Whether the industry likes it or not, companies have effectively become arms of the state, at least in Whitehall's eyes. They are expected to deliver secure and clean supplies of energy, all at an affordable price. Britain has signed up to the EU's renewable energy targets, which require one third of electricity to come from renewable sources by 2020, up from barely 3% today. Building wind farms is a lot more expensive than building conventional coal and gas plants. Poyry Energy Consulting estimates that it will cost at least £2,000 per household on top of current utility bills to meet the target by 2020, or about £200 extra per year. Yet wind farms don't work when the wind isn't blowing, requiring back up power plants and adding further to the bill.
In public, energy bosses say meeting these targets is "challenging" even if they could pass on the costs to consumers. Privately, they say it is impossible, and that was before the worsening credit crunch made it even harder to raise the estimated £100bn investment needed. Tony Ward, director at Ernst & Young, says: "This three-way dilemma will be with us for decades to come."
Not surprisingly, energy companies don't seem to be too happy with the new way of doing things. One chief executive of a FTSE 100 energy company says wearily: "We have got targets coming out of our ears."

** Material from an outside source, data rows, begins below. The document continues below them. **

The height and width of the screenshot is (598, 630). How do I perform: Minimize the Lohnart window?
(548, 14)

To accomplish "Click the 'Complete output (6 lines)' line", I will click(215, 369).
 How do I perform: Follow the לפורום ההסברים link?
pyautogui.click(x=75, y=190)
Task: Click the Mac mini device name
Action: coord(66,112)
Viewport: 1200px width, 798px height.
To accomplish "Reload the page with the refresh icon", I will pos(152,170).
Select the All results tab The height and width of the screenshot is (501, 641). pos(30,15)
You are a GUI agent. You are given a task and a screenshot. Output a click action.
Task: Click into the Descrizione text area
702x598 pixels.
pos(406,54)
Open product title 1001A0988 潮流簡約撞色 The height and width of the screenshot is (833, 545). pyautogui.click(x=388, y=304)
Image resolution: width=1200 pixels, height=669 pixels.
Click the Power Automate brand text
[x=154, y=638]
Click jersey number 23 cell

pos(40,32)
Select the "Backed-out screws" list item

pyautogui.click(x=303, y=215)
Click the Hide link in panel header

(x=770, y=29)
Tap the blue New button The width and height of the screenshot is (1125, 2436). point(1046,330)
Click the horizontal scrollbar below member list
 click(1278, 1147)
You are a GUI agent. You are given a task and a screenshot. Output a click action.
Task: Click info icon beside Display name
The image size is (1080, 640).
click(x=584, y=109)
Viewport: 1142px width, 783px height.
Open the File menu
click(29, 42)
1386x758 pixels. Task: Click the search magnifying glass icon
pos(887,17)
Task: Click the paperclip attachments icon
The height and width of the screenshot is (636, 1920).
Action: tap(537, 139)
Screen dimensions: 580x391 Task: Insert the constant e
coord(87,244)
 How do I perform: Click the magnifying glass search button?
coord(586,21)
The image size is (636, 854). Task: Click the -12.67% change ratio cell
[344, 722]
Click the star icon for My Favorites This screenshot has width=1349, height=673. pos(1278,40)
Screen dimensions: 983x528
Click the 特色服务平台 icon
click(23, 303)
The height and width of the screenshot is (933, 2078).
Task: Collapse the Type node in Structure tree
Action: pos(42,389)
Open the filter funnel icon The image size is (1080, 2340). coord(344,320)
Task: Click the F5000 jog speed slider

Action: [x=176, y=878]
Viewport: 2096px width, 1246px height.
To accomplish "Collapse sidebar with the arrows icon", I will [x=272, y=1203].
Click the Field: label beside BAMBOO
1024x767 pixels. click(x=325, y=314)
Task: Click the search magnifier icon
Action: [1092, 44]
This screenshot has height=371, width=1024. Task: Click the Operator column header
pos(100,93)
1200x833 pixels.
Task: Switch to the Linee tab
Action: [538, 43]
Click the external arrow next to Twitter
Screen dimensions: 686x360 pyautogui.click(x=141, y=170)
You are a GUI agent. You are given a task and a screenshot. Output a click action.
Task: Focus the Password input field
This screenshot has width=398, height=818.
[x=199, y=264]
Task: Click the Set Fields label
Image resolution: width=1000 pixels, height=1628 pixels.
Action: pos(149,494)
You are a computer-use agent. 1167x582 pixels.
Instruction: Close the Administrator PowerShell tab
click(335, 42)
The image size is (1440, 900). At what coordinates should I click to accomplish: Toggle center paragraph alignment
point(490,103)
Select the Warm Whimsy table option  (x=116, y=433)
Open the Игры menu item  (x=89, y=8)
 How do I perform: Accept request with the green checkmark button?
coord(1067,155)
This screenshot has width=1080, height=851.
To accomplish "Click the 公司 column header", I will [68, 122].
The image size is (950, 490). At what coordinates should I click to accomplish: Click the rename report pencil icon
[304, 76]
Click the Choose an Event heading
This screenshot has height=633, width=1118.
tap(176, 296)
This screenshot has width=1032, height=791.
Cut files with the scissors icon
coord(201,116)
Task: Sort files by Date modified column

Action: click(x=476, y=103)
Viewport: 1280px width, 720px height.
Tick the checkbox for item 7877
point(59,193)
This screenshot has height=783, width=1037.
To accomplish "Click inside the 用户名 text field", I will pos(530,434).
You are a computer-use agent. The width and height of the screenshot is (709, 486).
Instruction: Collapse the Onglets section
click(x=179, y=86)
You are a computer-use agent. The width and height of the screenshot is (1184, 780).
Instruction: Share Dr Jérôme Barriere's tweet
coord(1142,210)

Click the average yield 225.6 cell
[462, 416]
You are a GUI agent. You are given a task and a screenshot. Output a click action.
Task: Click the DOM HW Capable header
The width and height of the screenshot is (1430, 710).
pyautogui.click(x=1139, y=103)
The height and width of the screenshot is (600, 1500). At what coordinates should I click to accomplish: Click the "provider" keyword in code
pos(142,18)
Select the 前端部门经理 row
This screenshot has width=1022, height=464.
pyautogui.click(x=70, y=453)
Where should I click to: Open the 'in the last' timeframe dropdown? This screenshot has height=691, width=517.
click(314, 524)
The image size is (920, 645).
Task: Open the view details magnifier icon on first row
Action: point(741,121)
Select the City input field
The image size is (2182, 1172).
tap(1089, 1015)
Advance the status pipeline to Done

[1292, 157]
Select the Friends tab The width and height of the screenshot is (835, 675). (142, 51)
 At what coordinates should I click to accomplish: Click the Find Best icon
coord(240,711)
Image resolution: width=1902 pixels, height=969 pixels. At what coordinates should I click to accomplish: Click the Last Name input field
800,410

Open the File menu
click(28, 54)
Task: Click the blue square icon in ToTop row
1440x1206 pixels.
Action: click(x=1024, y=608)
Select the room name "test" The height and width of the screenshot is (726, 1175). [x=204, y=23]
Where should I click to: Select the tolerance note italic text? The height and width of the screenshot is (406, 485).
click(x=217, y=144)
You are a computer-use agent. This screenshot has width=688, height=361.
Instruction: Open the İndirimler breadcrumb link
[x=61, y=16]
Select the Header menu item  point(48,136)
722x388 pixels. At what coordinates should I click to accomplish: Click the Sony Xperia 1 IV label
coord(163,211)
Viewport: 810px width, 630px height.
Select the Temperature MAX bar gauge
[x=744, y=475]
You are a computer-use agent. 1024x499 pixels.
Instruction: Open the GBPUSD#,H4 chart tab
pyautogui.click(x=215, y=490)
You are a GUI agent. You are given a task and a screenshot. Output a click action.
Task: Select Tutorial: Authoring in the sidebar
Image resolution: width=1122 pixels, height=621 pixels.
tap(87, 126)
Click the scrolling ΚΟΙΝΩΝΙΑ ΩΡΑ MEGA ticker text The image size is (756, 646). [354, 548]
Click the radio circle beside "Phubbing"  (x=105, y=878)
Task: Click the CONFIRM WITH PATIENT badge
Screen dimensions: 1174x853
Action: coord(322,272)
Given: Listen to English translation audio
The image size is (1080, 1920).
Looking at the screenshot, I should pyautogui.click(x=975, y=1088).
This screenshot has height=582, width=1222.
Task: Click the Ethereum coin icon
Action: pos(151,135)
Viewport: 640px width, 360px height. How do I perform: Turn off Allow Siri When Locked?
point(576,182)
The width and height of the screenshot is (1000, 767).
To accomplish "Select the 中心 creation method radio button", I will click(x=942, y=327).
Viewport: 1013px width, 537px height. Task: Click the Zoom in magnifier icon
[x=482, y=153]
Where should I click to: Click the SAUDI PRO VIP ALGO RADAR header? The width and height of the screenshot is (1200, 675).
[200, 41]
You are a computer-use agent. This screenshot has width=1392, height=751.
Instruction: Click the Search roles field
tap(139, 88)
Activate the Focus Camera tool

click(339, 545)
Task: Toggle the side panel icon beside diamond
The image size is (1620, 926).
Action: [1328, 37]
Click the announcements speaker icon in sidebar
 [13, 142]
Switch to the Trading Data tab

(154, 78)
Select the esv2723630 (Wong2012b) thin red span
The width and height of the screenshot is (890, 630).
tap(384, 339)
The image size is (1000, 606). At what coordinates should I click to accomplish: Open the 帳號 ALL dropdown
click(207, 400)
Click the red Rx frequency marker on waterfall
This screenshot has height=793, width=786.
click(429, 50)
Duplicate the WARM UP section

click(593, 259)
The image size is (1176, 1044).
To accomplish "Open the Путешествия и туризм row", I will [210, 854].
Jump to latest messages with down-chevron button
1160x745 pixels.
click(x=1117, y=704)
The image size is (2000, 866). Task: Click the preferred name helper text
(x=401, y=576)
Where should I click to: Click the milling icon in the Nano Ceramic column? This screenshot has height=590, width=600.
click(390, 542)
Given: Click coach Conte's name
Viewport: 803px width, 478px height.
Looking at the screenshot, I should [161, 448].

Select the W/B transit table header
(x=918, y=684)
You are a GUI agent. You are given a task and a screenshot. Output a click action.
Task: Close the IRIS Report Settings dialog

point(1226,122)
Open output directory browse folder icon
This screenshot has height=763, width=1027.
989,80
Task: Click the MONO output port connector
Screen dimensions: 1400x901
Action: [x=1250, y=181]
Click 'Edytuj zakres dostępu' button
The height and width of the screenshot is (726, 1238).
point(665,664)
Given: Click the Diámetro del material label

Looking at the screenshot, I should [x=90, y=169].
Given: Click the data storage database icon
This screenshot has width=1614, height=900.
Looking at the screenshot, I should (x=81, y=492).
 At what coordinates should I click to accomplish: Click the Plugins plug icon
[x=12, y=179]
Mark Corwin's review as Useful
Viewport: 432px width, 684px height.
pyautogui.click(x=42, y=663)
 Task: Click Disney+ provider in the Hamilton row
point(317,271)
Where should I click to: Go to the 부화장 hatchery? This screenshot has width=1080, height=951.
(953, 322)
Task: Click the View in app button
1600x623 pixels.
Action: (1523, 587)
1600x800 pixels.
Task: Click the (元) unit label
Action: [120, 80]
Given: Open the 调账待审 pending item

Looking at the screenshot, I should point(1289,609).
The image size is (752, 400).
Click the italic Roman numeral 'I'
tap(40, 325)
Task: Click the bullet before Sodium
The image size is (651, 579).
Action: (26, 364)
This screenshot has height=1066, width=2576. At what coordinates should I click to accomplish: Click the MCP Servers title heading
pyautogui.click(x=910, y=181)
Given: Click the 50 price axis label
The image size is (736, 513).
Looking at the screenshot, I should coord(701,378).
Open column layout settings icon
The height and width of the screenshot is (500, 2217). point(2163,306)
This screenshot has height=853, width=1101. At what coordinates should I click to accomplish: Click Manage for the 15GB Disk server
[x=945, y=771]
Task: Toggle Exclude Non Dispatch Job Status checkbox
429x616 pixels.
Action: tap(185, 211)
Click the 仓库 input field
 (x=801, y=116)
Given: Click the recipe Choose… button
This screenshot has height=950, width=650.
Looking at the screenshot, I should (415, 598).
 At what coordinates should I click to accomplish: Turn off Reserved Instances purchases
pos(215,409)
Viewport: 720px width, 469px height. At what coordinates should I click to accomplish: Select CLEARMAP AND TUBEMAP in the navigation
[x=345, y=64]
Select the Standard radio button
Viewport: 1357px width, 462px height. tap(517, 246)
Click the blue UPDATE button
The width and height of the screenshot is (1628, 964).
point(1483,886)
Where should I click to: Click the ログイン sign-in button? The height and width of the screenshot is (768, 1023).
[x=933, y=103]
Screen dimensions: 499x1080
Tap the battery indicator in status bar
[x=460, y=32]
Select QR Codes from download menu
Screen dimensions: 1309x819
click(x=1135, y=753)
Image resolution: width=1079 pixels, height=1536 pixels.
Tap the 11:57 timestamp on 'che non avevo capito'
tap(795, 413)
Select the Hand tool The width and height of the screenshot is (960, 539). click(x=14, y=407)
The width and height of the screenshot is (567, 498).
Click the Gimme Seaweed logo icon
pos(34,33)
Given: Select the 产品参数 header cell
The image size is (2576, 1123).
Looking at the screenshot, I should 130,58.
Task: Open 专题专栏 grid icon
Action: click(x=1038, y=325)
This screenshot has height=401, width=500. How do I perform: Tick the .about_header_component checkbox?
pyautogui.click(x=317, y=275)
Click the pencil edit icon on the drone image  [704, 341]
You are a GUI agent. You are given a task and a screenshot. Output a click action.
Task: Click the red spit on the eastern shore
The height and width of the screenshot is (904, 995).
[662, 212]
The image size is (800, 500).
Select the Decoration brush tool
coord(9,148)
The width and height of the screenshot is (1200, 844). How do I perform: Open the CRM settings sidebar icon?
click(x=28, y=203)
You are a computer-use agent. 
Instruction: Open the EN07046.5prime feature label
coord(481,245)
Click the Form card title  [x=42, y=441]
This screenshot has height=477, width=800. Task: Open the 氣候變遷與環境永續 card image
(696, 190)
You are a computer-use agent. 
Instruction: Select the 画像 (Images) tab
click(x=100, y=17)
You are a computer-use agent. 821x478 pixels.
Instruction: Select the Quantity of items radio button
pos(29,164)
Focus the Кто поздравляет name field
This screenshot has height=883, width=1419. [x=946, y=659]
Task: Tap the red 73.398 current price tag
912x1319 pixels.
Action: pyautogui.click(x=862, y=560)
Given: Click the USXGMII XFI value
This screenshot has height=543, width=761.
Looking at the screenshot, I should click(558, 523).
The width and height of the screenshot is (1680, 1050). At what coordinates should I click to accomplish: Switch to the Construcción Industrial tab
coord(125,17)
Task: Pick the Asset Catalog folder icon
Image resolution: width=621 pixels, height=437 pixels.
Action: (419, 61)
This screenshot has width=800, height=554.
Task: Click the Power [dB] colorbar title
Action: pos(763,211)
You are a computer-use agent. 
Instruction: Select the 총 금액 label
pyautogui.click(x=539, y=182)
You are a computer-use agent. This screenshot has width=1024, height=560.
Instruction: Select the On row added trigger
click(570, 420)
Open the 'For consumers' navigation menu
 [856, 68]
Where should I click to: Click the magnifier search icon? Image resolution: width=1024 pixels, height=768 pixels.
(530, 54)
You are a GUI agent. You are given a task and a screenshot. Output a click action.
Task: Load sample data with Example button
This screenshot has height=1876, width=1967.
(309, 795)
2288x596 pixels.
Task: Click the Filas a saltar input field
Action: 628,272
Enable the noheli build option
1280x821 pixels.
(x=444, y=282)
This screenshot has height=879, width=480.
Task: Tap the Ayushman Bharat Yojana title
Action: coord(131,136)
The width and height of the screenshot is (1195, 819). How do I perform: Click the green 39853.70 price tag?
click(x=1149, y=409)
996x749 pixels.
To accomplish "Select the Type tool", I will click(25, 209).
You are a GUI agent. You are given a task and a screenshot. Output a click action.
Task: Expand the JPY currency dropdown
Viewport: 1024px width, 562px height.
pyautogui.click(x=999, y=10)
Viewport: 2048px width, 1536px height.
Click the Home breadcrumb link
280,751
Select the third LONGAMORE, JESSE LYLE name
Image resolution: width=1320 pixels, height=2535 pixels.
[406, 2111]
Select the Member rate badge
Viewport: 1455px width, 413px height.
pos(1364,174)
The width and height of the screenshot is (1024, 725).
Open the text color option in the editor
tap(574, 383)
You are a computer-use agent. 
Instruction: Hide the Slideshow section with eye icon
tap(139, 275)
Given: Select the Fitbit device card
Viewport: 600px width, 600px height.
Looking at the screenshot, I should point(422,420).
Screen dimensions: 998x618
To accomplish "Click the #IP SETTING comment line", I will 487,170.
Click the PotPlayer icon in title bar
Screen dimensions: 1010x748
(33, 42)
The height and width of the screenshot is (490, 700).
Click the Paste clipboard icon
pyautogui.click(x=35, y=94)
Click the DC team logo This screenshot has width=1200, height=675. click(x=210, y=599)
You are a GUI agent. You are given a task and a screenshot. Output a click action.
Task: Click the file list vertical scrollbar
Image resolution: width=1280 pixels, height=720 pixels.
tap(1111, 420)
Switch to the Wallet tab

The industry's lack of transparency has not helped their cause. Companies do not have to reveal how much it costs them to generate electricity. This makes their justification for not cutting bills even when wholesale gas prices have slumped unconvincing, particularly as they continue to make bumper profits. The "Big Six" suppliers - npower, E.ON, British Gas, Scottish Power, Scottish & Southern Energy and EDF - have the market sewn up, preventing any serious competition from new entrants.
But consumers are starting to realise that they will have to pay more for greener energy. Mike Clancy, deputy general secretary of the union Prospect, says a windfall tax on profits to subsidise energy bills for the poorest customers would be self-defeating, as higher profits are needed to build new power plants.
The utility companies know they hold this trump card: if a windfall tax is imposed or they decide their profits are not high enough, they can threaten to scrap plans to build new power plants or wind farms. This threat is even more real because four of the Big Six are foreign owned, with domestic markets more important than the UK's. This means that they can easily choose to invest in other markets instead of ours if they decide that this would be more profitable. This was not an option when the utilities were focused purely on the UK.
Relations between the government and the energy industry will be bruising for some time to come.